To locate all public and private funding sources involves many sources, such as federal 990 nonprofit tax forms, agency budgets, city invoices, grant applications and other public records.
The goal is to track at least 80% of the total funds going to homeless reduction programs between 2021 and 2024.
“This information is something people keep asking for,” City Auditor Nathan Pickard said. “We wouldn’t have tried to jump into it if it wasn’t the second-highest response from last year’s citywide survey.”
To provide a framework, Pickard tapped Stout to bring a social sciences approach to auditing principles.
Tulsa’s Continuum of Care organization — the federally recognized group that serves as a hub for homelessness reduction — is the nonprofit Housing Solutions, but the city auditor report will go beyond what it does.
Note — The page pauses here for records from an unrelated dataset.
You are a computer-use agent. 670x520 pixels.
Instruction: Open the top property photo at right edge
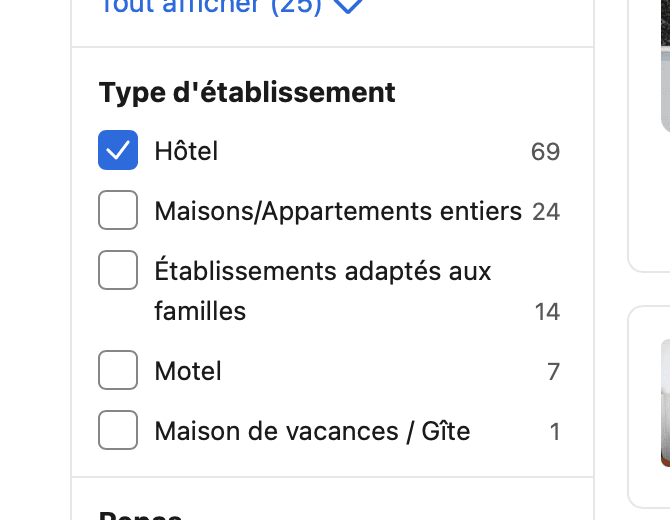click(665, 66)
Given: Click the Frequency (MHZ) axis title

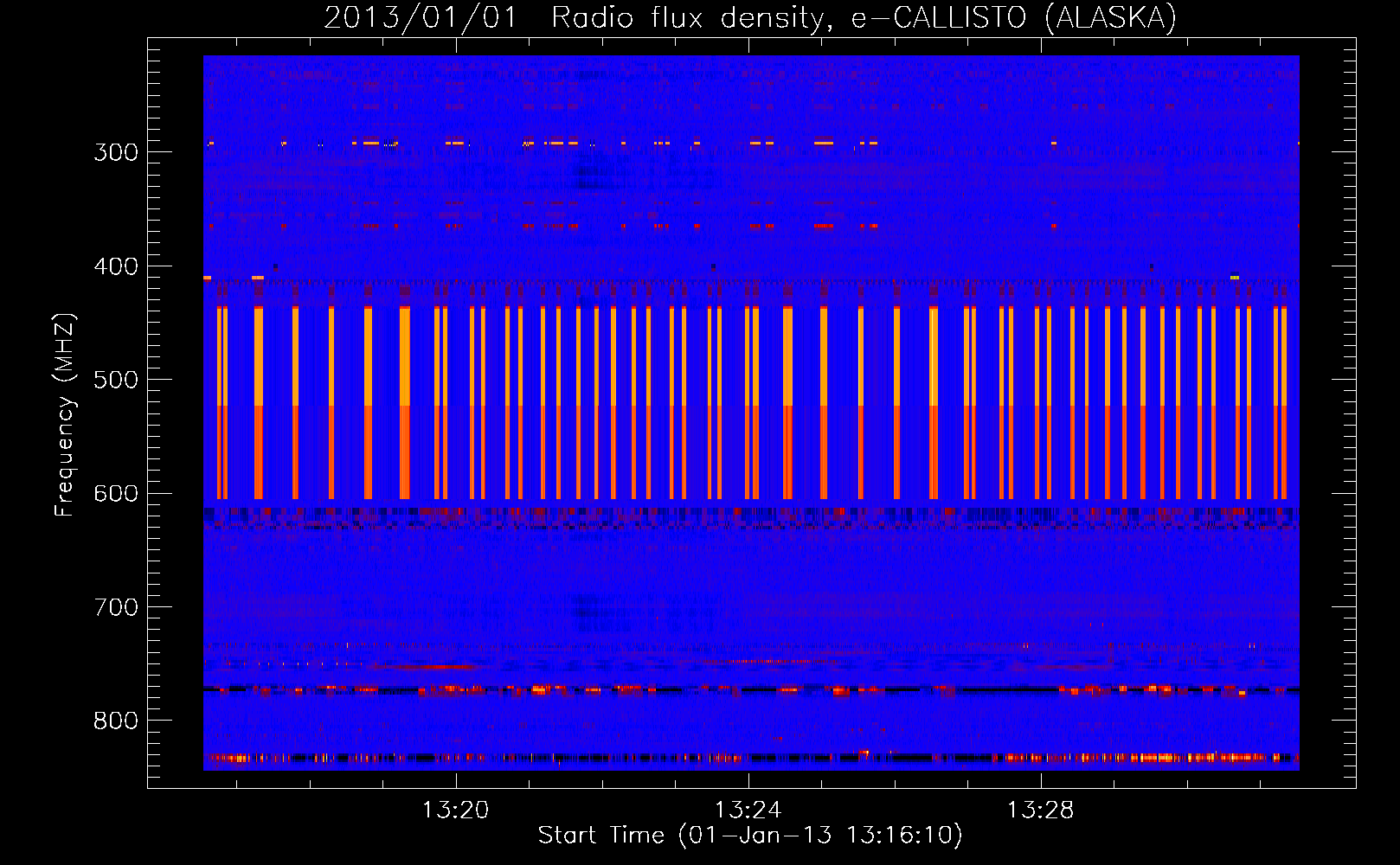Looking at the screenshot, I should tap(65, 414).
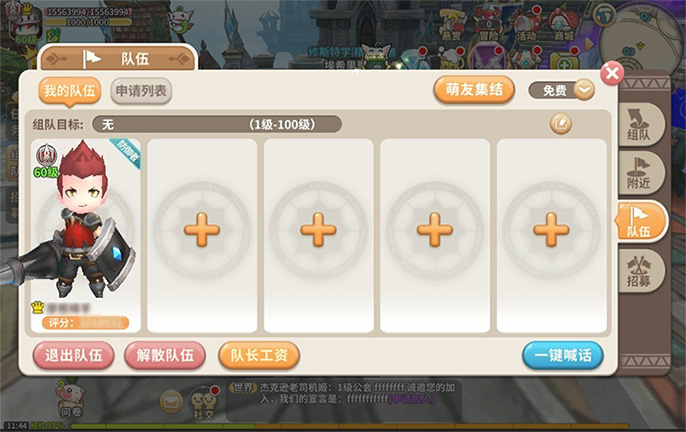686x432 pixels.
Task: Expand the 免费 dropdown arrow
Action: 584,90
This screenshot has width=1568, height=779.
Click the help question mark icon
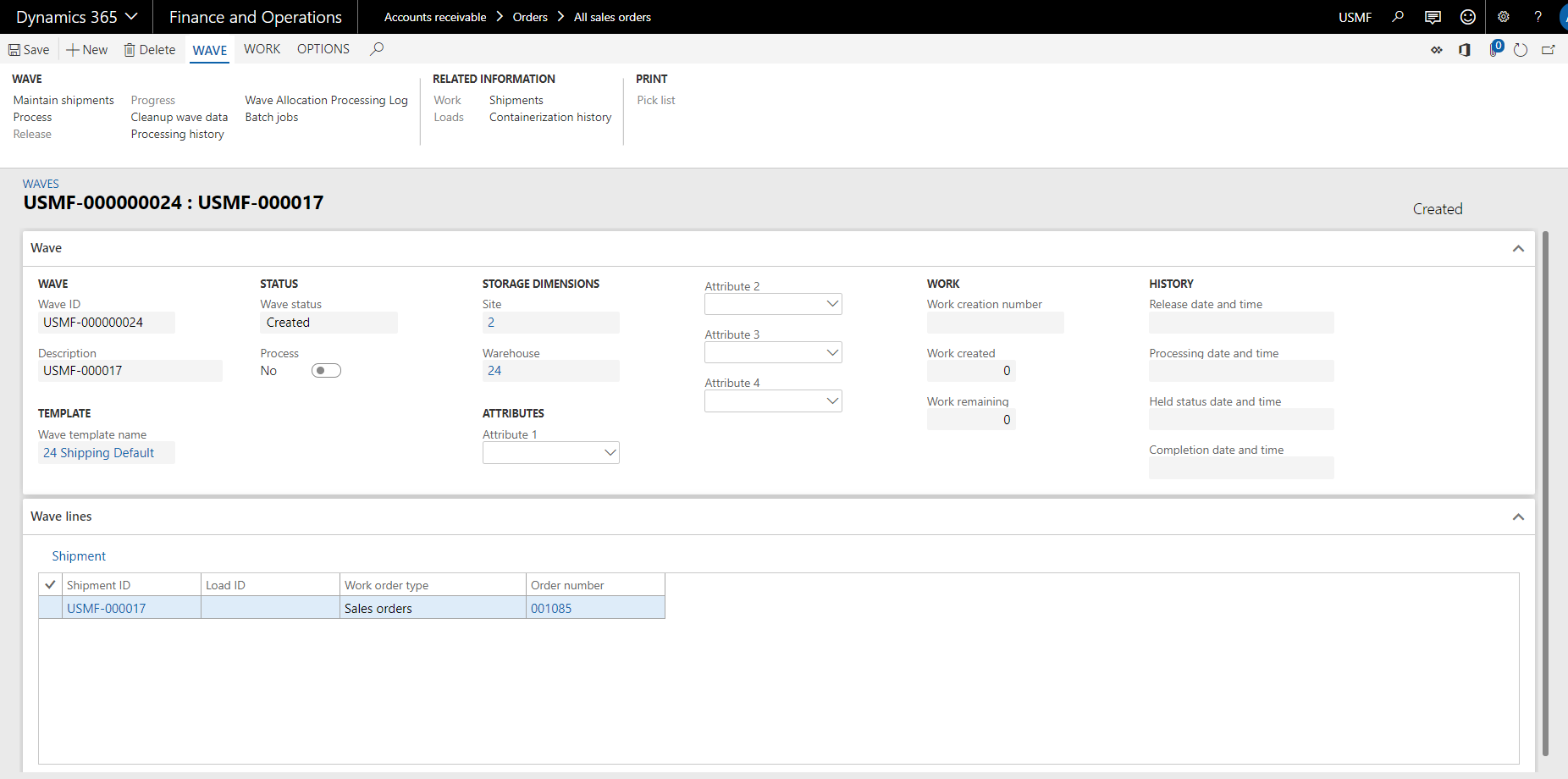[1538, 17]

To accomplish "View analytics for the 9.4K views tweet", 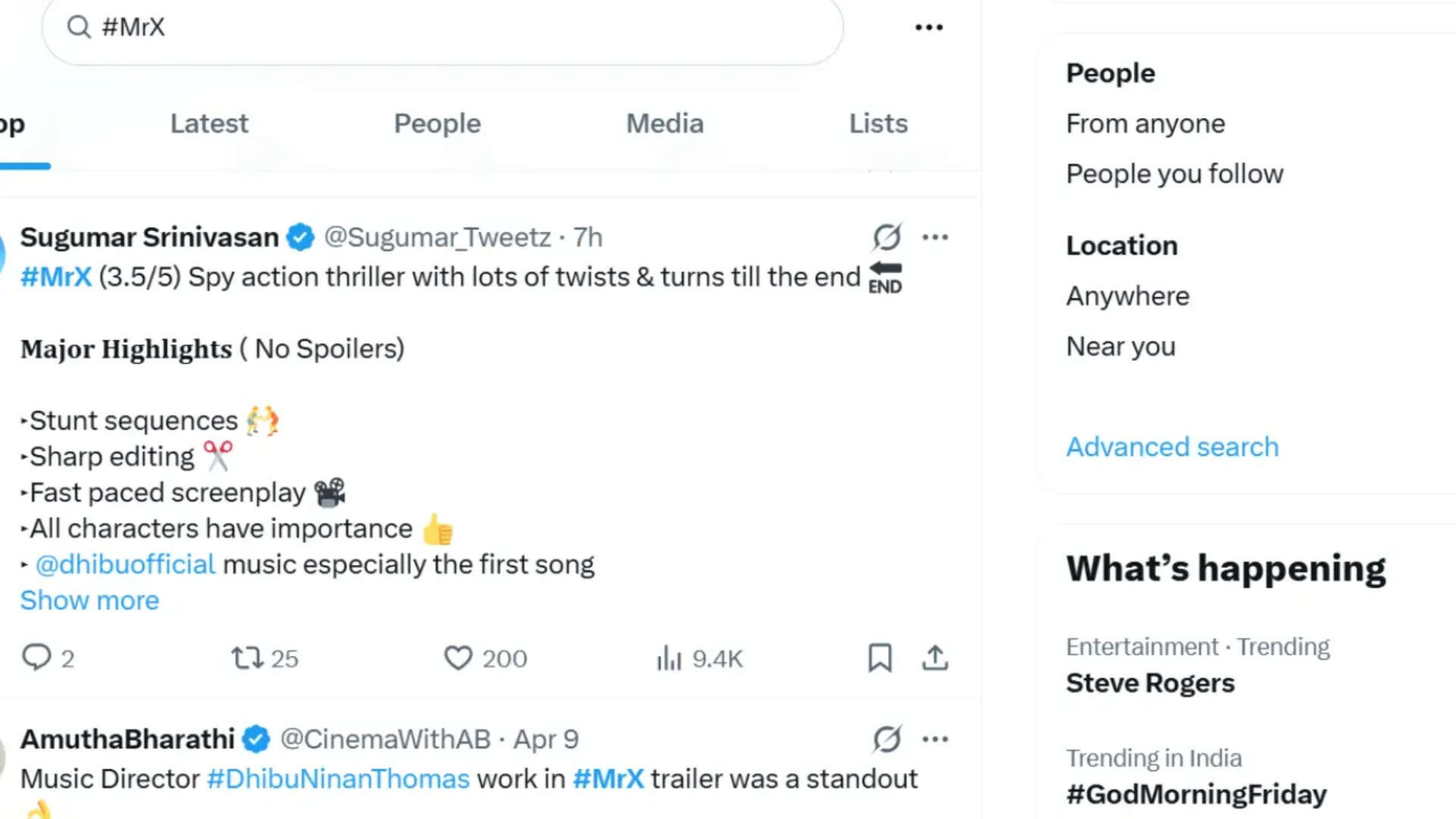I will [669, 658].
“We’re doing this bigger risk assessment because it allows us to have a more comprehensive picture of what the system looks like as it currently exists, what the funding environment looks like in that system, where those funding streams are going and how those are being used,” Stout said.
The audit’s first phase is slated for release in June. The second phase will be a performance audit on the city’s programs related to homelessness and housing. Outcomes and progress of all audits are found on tulsacityauditor.org.
A second citywide 918 Survey was recently launched and looks different from last year’s inaugural effort. Only about 300 Tulsans responded to the first survey, or less than 1% of the population.
Stout has refined the survey to capture a more representative sample. The questions are more specific, include a ZIP code request, and resurrect some topics from the Gallup-Tulsa CitiVoice Index that was administered in 2018 and 2020.
“The hard part is we don’t have funding for this survey, so it’s based on how many people we can convince to fill it out,” Pickard said.
One incentive: Entering a drawing for a $100 QuikTrip gift card. The survey, open through April 30, can be completed in English or Spanish.